Третий пьём уже как праздник.
И вот становится тепло и хорошо. Кругом всё погружается во мглу, я плохо вижу Вику, но чувствую, как она хорошеет. Официант приносит свечку, и свечка Вику подтверждает. Я трогаю её холодные руки и говорю, говорю, говорю…
Второй кувшинчик проясняет смысл беседы: мы просто друг к другу расположены, и кажется, что это навсегда. Хотя она молчит, и я пугаюсь: да неужели же она чувствует себя хоть в чём-то мне обязанной? Нет, нет, только не это!
Я выпиваю стакан. Да нет, наверно показалось. Что за ерунда!
И вот опять всё хорошо и просто. И мы безгрешны. Мы отчего-то просто расположены друг к другу.
Я усадил её в такси, довёз до дому, на той же машине уехал к себе, а утром Вика сказала, что ни за что сама не добралась бы домой, хотя я ничего такого не заметил и только действовал по правилам галантности.
Я боялся, что не сумею Вику вышколить и обучить повседневной работе, я уговаривал её остаться в редакции (там обретётся специальность!).
— Нет, — говорила она, — я хочу работать с вами.

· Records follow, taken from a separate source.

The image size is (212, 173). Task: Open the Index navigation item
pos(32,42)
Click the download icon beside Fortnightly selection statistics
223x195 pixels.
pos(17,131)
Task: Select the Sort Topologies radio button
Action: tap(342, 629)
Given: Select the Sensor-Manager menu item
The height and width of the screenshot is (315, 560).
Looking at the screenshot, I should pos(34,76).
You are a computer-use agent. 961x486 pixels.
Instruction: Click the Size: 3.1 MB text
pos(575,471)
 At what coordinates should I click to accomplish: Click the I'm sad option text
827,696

С тех пор прошло довольно много лет. Но это, если считать на пальцах или перелистывать годовые календари. И событий немало свершилось. Вика покинула меня, ей стало скучно ничего не делать, а у меня никак не выходило втянуть её в подённую работу: сначала было жалко, а потом и хуже стало. Ей надоели мои редкие «задания», она сама давно могла творить совместно со мною и даже одна. И всё же, когда удавалось дать ей большую ювелирную работу, принять исполненное ею было блаженство.

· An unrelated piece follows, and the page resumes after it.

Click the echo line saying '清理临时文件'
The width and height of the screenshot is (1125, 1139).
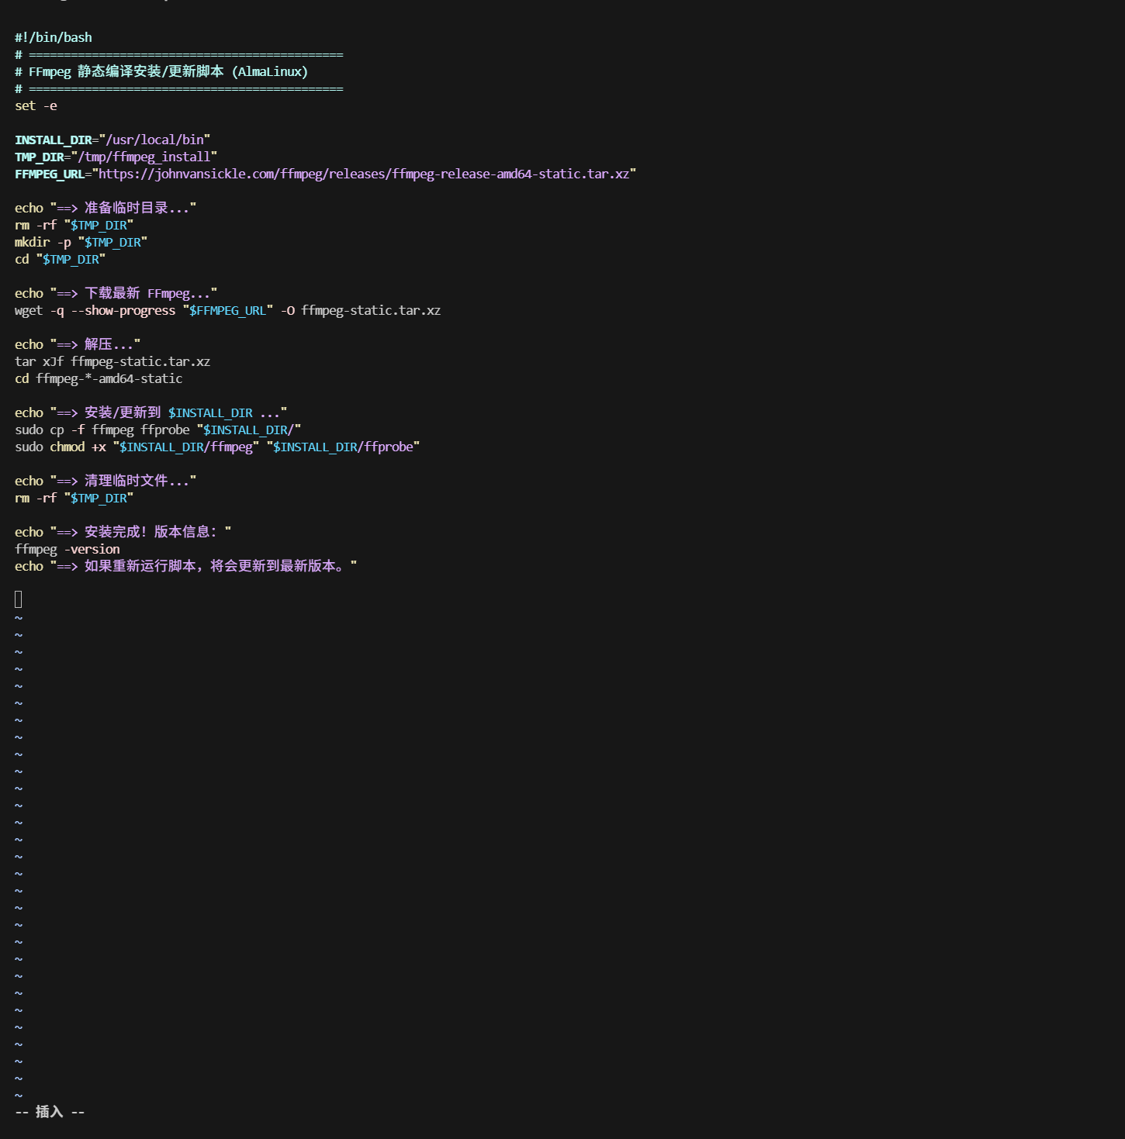click(106, 481)

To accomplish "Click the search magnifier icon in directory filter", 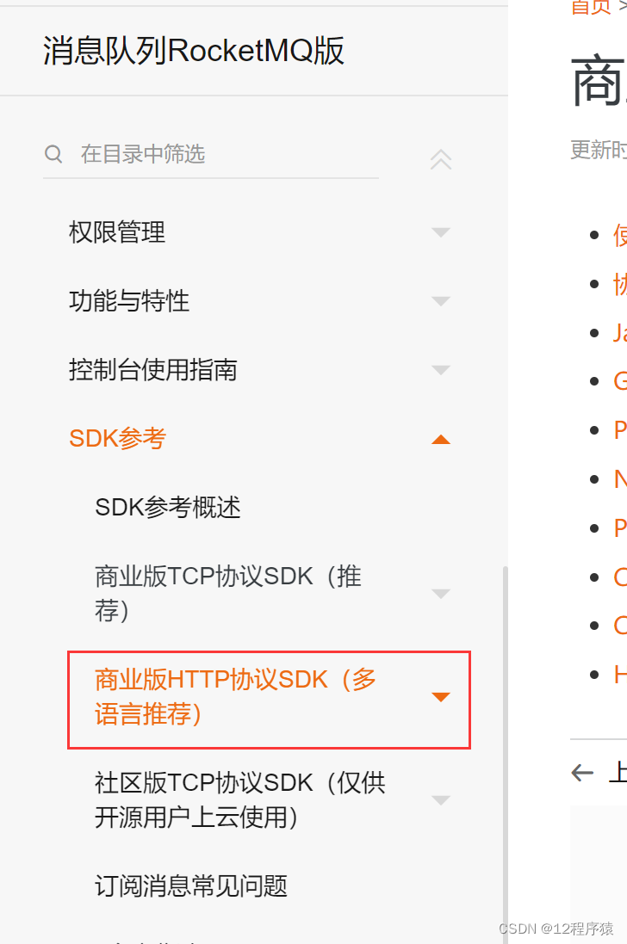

Потом опять сидели мы: я в своём кабинете, заваленный бумагами разных свойств, и она — в предбанничке с книгой или просто рассеянным взглядом. Иногда к ней приходили из бухгалтерии, от плановиков, из редакций и просили сделать что-нибудь пространное и очень трудное. Вика без особой охоты, но всё же бралась, и вскоре заказчик получал какое-нибудь цифровое или иное полотно, как будто только что сошедшее с печатного станка. Ошибок никогда при этом не было.
Потом она покинула меня, потом всерьёз вышла замуж, мы несколько раз видались. И прошло много лет, если начать считать.
Но если ничего не пересчитывать, то никакое время не прошло, мы так же расположены друг к другу. А Вика только хорошеет. Неудержимо хорошеет. Это только я не сумел тогда же, сразу, увидеть её красоту, я просто не видел в ней недостатков. А в первую же годовщину нашего издательства она была безоговорочно избрана королевой бала. На сцене, где-то в закутке, её обернули в хрустящий слой серебряной фольги — чуть-чуть повыше груди и много выше колен, — и так она блистала в этом бале. А я, хоть был главный сценарист и постановщик всего праздника, всё же не был допущен к процессу переодевания принцессы бала. Я этого им не простил.